* The task
Each line that includes "Nganjuk" must be copied from the records.

[Start of section]

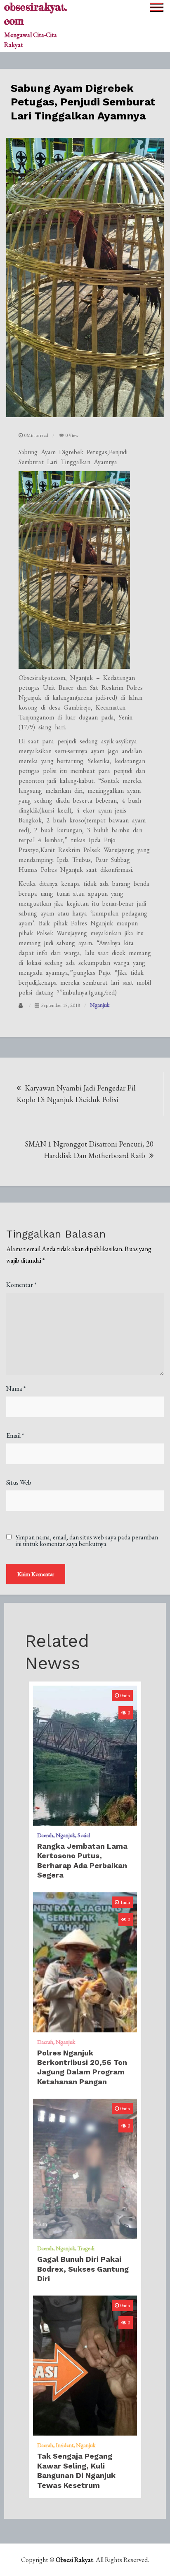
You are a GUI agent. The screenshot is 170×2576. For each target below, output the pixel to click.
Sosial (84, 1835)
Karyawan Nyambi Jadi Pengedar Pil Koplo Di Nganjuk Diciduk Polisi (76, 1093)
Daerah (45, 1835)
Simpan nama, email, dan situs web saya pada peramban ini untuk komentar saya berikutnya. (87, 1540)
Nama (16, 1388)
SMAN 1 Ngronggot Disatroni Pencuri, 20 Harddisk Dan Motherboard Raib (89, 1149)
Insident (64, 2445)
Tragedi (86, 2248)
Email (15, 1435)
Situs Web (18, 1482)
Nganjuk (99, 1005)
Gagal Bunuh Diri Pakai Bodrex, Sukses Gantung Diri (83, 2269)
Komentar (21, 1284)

[End of section]

* Response area
Karyawan Nyambi Jadi Pengedar Pil Koplo Di Nganjuk Diciduk Polisi (76, 1093)
Nganjuk (99, 1005)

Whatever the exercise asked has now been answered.